Inspirée

Tu voudrais avoir des choses à dire
alors tu ouvres la bouche
et ça sort.

« Y avait du monde à la boulangeire, pff! »

Bravo.

Tu voudrais avoir des choses à dire
alors tu ouvres une page blanche
tu tapes et tu effaces, tu tapes et tu effaces, tu fermes la page.

Tu as des choses à dire
alors tu prends de quoi écrire, tu plonges dans une pièce vide et fermes la porte.

Tu es fébrile en allumant l’écran.

L’enfant est plus rapide que toi
elle est déjà contre ta cuisse.
Ses mots à elle font s’envoler les tiens,
bouche soufflant sur le pissenlit blanc
disperse les aigrettes fragiles dans l’air.

Tu te veux inspirée
pourtant les pensées restent bourgeons
pas assez de soleil ni d’eau pour les faire éclore
ta terre est tarie.

Si le monde donne le souffle
il y a du monde pour te le souffler
te prendre l’énergie nécessaire
pour aller plus loin que tes besoins primaires.

Tu te mets à faire des rimes
trop faciles
sans les chercher
réflexes d’écriture
pour parler quand on ne sait plus.

Les pas dans l’escalier approchent
cette fois tu as eu plus de temps
mais voilà le
– Maman! A table!
et tu éteins la lumière.

Pourquoi j’écris.

Qu’est-ce qui fait qu’on a besoin de prendre un stylo et de sortir des mots?
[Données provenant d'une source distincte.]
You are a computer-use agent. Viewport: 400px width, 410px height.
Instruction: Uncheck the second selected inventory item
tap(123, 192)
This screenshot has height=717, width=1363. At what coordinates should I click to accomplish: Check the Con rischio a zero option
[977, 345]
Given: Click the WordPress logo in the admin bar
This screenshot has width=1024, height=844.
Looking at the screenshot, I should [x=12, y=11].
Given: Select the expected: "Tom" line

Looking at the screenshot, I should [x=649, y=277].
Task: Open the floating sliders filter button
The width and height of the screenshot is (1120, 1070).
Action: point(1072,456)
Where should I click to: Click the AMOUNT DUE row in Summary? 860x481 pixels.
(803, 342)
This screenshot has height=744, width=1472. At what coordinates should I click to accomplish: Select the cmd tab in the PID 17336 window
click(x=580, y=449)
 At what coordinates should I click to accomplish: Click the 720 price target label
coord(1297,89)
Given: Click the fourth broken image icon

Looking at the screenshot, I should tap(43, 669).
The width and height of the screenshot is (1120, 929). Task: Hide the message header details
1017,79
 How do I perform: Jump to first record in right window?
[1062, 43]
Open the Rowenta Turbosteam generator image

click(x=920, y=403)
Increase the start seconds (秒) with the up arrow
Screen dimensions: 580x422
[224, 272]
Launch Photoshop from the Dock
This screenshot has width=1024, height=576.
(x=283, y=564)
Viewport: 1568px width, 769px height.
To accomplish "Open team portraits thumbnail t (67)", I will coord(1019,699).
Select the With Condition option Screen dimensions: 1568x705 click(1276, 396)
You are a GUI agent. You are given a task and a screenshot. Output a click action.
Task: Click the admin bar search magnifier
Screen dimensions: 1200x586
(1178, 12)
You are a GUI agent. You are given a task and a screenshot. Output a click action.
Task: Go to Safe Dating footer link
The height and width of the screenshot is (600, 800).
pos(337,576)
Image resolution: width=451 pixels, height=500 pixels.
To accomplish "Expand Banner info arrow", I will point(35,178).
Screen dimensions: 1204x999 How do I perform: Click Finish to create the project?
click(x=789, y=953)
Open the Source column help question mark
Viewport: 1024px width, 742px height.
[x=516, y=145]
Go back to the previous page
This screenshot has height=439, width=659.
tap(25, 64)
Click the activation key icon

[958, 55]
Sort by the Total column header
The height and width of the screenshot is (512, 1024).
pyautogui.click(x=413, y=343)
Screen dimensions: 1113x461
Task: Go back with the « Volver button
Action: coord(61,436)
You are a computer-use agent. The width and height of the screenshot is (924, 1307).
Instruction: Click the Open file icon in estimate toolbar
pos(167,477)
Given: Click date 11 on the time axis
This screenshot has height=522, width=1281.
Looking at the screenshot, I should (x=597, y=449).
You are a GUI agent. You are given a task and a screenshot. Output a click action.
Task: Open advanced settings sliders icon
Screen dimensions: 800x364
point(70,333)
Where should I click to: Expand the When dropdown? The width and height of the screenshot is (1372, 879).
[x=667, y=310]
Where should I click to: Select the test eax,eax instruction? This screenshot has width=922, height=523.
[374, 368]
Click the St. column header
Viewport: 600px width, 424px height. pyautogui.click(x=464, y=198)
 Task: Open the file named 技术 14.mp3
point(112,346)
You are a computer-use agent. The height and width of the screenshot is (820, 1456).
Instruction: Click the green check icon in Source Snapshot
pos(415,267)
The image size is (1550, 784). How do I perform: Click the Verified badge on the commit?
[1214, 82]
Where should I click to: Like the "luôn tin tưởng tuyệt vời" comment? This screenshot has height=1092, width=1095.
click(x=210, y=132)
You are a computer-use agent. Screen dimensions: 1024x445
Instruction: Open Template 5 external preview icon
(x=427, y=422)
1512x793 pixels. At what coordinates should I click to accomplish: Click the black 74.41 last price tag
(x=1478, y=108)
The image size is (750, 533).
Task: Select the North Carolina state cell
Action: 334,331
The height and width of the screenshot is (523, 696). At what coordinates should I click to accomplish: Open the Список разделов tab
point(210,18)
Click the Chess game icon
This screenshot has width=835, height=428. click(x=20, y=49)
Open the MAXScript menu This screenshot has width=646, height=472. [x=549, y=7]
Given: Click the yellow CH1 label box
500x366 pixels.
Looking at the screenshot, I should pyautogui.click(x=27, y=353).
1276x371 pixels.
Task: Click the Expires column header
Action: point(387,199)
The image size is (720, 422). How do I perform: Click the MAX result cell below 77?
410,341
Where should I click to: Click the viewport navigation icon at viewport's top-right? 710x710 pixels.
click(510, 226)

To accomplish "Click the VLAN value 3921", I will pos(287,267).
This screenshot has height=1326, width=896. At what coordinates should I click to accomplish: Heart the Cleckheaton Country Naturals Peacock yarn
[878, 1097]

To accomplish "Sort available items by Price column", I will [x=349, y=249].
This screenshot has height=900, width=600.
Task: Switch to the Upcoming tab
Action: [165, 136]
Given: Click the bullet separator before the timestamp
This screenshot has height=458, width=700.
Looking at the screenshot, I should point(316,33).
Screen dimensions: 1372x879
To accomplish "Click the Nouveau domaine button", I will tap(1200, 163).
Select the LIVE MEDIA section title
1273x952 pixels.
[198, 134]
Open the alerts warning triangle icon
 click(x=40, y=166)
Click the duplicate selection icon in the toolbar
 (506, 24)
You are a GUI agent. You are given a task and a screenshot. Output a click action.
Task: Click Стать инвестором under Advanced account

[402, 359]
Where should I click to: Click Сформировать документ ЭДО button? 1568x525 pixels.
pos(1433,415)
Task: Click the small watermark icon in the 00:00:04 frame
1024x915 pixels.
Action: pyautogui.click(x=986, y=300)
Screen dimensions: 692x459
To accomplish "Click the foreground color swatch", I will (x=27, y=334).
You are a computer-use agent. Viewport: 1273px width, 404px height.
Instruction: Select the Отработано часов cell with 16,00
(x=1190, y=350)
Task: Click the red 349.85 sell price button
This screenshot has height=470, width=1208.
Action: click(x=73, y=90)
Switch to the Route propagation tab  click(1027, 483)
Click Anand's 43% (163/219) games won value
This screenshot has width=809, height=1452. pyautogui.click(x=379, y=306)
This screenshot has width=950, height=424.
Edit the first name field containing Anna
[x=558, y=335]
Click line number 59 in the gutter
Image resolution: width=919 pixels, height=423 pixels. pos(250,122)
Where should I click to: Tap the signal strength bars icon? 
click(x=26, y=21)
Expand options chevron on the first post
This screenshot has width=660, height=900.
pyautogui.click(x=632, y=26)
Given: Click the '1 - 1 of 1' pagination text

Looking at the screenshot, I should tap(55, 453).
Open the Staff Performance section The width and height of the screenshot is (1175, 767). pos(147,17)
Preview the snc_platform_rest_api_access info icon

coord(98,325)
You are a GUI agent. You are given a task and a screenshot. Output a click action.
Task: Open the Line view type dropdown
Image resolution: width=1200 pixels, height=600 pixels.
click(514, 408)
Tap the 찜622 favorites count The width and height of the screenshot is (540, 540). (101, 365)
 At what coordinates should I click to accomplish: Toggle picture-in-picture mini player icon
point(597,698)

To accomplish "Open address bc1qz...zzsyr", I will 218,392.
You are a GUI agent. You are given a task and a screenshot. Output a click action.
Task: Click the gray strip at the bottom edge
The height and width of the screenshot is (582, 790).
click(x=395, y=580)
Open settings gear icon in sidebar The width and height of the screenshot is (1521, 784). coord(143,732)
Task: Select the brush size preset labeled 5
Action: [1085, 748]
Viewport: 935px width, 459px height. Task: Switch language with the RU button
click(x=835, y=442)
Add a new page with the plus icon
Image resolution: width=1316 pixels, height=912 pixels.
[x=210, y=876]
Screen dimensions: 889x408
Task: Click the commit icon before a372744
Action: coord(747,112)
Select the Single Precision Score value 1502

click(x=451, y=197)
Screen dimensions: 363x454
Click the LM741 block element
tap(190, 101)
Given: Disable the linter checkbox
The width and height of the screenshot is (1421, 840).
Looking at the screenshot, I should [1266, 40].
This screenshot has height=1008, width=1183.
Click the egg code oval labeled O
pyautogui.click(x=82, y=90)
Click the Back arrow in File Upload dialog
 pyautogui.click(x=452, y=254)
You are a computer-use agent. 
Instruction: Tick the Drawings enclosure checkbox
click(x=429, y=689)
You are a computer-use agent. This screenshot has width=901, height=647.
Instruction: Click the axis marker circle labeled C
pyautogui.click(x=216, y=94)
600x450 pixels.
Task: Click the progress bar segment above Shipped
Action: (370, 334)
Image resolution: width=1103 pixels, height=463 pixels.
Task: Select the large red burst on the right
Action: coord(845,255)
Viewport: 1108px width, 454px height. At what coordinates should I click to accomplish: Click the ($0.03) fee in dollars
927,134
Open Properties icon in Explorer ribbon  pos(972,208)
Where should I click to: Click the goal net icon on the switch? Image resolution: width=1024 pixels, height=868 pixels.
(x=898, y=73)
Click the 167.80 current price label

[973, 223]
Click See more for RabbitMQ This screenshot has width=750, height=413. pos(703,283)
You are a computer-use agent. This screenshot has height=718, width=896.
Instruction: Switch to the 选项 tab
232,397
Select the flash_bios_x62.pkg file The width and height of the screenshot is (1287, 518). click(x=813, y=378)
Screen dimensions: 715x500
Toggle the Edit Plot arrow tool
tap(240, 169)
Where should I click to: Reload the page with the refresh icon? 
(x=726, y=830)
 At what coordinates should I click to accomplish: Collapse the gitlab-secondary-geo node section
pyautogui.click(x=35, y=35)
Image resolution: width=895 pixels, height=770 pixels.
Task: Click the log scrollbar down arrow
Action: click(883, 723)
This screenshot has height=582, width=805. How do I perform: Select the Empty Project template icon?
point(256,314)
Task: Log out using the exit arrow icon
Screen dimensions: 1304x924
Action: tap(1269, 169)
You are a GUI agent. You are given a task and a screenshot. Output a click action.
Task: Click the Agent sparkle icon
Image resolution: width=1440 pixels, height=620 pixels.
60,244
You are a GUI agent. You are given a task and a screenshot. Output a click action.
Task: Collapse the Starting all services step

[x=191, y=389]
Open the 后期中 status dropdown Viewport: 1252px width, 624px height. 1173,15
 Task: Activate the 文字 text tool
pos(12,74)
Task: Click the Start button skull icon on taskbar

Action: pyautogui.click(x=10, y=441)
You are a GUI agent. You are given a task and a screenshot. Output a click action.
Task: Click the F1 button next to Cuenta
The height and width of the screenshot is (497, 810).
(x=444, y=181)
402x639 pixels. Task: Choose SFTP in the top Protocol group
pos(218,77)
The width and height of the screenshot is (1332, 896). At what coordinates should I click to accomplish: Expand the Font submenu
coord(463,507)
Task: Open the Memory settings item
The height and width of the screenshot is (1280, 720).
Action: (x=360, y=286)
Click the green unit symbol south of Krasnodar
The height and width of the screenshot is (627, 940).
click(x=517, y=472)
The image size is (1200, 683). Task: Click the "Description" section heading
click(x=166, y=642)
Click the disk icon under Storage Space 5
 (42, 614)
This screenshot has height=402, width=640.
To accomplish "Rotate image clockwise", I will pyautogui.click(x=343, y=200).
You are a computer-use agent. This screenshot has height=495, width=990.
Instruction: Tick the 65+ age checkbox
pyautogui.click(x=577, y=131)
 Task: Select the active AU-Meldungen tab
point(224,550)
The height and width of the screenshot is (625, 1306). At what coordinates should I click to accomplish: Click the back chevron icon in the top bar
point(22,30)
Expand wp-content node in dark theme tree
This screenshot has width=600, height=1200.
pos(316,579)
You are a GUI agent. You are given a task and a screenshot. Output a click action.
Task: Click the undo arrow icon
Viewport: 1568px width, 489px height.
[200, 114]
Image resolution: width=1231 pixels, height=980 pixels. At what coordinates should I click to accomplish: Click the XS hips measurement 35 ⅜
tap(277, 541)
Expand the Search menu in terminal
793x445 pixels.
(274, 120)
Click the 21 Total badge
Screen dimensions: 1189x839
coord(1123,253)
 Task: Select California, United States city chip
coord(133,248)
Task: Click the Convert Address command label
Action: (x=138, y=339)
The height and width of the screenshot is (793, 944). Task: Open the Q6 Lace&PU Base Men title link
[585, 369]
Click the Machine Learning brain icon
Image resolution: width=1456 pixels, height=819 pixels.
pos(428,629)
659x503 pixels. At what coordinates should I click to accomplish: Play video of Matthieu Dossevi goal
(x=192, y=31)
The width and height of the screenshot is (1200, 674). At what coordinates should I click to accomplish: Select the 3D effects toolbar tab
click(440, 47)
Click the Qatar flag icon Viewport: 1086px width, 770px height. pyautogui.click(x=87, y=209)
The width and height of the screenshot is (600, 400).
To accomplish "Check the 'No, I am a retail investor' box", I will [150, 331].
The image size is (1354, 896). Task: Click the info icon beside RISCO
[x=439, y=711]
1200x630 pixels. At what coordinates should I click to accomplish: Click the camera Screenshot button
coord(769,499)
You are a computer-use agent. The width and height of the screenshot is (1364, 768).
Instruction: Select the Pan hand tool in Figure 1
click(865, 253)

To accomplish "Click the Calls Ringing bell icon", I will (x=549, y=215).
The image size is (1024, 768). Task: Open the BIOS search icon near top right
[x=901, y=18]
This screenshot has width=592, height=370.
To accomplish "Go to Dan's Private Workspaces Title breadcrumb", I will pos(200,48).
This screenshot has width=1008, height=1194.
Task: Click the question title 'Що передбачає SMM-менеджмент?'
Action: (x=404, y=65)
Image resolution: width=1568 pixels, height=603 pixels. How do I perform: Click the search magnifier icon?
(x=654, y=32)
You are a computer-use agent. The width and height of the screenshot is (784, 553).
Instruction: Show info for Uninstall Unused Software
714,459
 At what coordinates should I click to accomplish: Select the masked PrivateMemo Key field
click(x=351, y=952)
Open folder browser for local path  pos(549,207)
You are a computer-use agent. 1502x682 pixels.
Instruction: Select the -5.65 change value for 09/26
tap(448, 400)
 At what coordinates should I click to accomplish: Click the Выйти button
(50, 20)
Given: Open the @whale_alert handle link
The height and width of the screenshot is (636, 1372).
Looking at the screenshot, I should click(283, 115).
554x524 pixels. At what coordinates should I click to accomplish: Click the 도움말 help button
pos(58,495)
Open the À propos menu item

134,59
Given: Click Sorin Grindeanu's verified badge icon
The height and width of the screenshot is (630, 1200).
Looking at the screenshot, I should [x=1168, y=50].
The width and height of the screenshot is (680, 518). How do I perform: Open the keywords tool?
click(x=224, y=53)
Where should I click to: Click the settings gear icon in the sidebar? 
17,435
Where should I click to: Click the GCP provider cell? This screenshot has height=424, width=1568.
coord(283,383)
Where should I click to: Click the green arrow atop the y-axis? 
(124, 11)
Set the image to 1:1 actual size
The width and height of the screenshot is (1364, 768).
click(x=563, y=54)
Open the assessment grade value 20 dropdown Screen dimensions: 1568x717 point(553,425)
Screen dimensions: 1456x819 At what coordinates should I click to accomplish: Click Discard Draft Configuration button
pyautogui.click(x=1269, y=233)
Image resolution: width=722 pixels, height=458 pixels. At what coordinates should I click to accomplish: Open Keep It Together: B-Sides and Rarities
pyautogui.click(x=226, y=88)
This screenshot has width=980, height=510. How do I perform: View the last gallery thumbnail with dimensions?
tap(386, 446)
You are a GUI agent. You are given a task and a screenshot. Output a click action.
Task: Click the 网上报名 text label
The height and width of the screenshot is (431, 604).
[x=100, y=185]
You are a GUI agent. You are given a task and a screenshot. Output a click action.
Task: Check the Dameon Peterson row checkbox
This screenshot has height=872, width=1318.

Je vais devant vous glisser sur mon écran comme on surfe, et prendre ce qui vient pour tenter de répondre.

D’abord c’est ça écrire, c’est laisser sortir les flots de ma pensée par mes doigts. En passant par l’outil d’écriture, elle prend forme et devient quelque chose de beau. De beau forcément oui car aimée, polie, créée par volonté.

L’écrit est alors autre chose que ce qui flottait dans mon esprit. Le contenu s’est affiné, transformé. Et les rebus sont étrangement réintégrés au matériau de départ et pourront fournir d’autres récits. Car quand on écrit on se rend compte que rien n’est figé ni sûr, tout est possible.

Ce que produit mon esprit chaque minute va, vient, vit et telle l’eau de l’océan prend 1000 formes pour 1000 voyages.

Ensuite je regarde ce qui est produit, l’examine en toutes coutures, puis sort couteau et lame pour terminer en détails l’Œuvre. Lorsque je suis plus satisfaite que sceptique, je dis: « c’est fini! ».

Mais quel plaisir cela apporte-t-il?

En fait je ne sais pas. J’écris comme je marche dans la rue, parce qu’il le faut, parce que c’est ma vie, parce que je suis bien quand je le fais et après aussi. Je sens que cela me nourrit, que c’est mon carburant et mon bonheur, une des activités qui fait que j’aime vivre.

Quand j’écris pour moi seule, je médite, j’examine, j’essaie de me comprendre. Et je prends de la hauteur. Ainsi ce que je vis m’apprends et je me vois bouger, changer, peut-être devenir une meilleure version de moi-même.

Quand j’écris des phrases courtes sur un réseau social, je veux souvent divertir et alors je joue avec la réalité. Les traits sont amplifiés, les faits remodelés, j’invente une petite histoire en quelques signes. Je produis une sorte de strip dessiné de lettres. Alors je me fais rire, ou hurler, tout en sentiments forts, d’abord pour moi et si cela marche sur d’autres aussi, tant mieux.

Maintenant que j’écris ici, qu’est-ce que je cherche?
Je continue à marcher, simplement. Mais je prends un sentier que je ne connais pas encore, un peu différent de ceux que j’arpente d’habitude.
Je cherche le plaisir de découvrir de nouveaux paysages, la griserie d’un effort plus dense qu’au quotidien, un défi aussi lancé à moi-même.
Alors écrire devient une activité plus choisie, plus guidée, « Et qu’ça m’plaise! ».